まあほんとうに割れにくい。繊維が錯綜している(※)ので斧ではなかなかやっつけられないんですよ。成長が早いので、住宅街の周辺で手に入る丸太にもやたらでっかいのが多いうえ、水分が多いから運ぶのがたいへんな労力。そのくせ乾燥させたらスッカスカになる。すなわち火持ちが悪い。
また、トラックならいいのですが、ワンボックスカーで切ったばかりの新鮮な丸太を運搬すると臭いがキツくて目が開けられないくらいになります。
ですが割り台にするとかなり利点が多いのですよ。
まず、割れないというのが薪としては最悪ですが、薪割り台にするなら大きな利点に変わります。薪を割っていると古い割り台がいっしょに割れちゃうことがあるんですが、すると斧が足元まで来たりして危ない。ところが、クスノキはそもそも組織が割れにくいうえ、防虫剤として使われる樟脳を採取するくらいですからなかなか腐ってこない。
割り台はあるていど大きくないと使いにくいのですが、クスノキはデカいのが多いのでこの点も優秀です。

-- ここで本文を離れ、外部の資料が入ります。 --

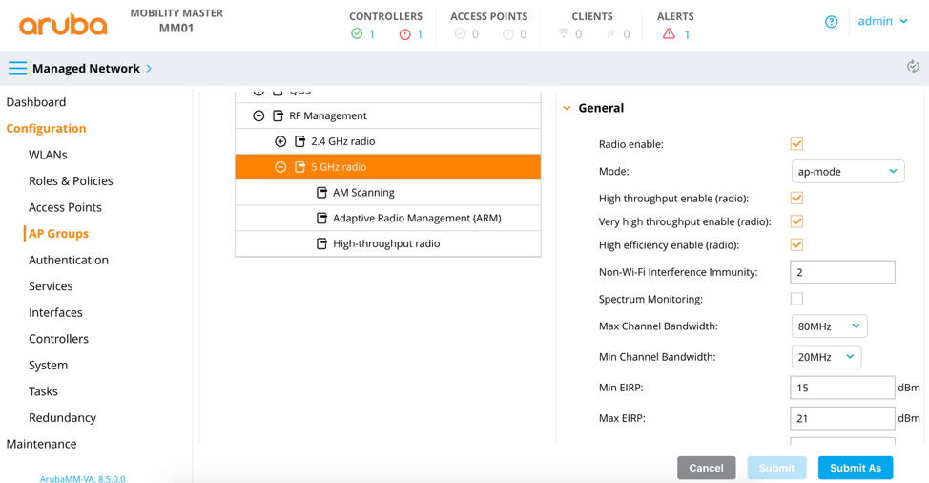Click the help question mark icon
The image size is (929, 483).
tap(831, 22)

小学校の校庭にばかでかい木が生えているのは、兵庫県だとだいたいクスノキですね。県樹だし。学校は子どもの健康のためにも木立や緑蔭をほしがるので、成長が早い木を植える。その点クスノキは数十年でとんでもない大木になります。加古川市だと神野小学校とか日岡小学校とかに巨大な木がありますね。神野小学校は立派な木がたくさんあったけど切っちゃったみたいでもったいない。

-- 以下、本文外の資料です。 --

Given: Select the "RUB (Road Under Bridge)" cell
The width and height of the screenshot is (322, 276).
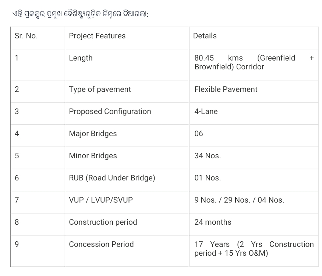Looking at the screenshot, I should (x=112, y=178).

ちなみに、約30年前にわたしが卒業した同市の陵北小学校は新設の小学校でした。早く木を育てたかったのでしょう、成長がめちゃくちゃ早いことで知られるユーカリをたくさん植えてました。これも今は御役御免になって切っちゃってます。

【写真説明】薪割り台各種。こちらはカシ。ひたすら重いので動かすのがイヤになる。固いので手首にくる。

【写真説明】センダン。成長が速いので大きな丸太がわりに手に入りやすく軽い。

【写真説明】アベマキ(クヌギ)。ナラやクヌギはおいしい木なのですぐ虫や菌類のエサになって腐る。
虫害や大気汚染、塩分にも強い。そんなことから住宅地や公園、街路樹、社寺林にもたくさん植えられていますから特大の丸太がけっこう街中でも手に入りやすい。
寒冷地や内陸部には育ちにくいので手に入りませんが、大きくて乾燥すれば軽く、割れず腐らず長持ち。まさに割り台になるために生まれてきたような木なのです。
そんなわけで、日本の関東以西の沿岸部に住んでる人は、割り台はぜひクスノキをご用命ください。
(※)意外にあっさり割れるものもあるので調べてみた。「生育条件により材質の変化が著しく、交差木理や玉杢が現れる場合がある」(『日本樹木誌1』、日本樹木誌編集委員会編、日本林業調査会)。やはりすべてが割れないものではないようだが、経験的にこの木は乾燥させると繊維が噛みついてさらに割れにくくなるように思う。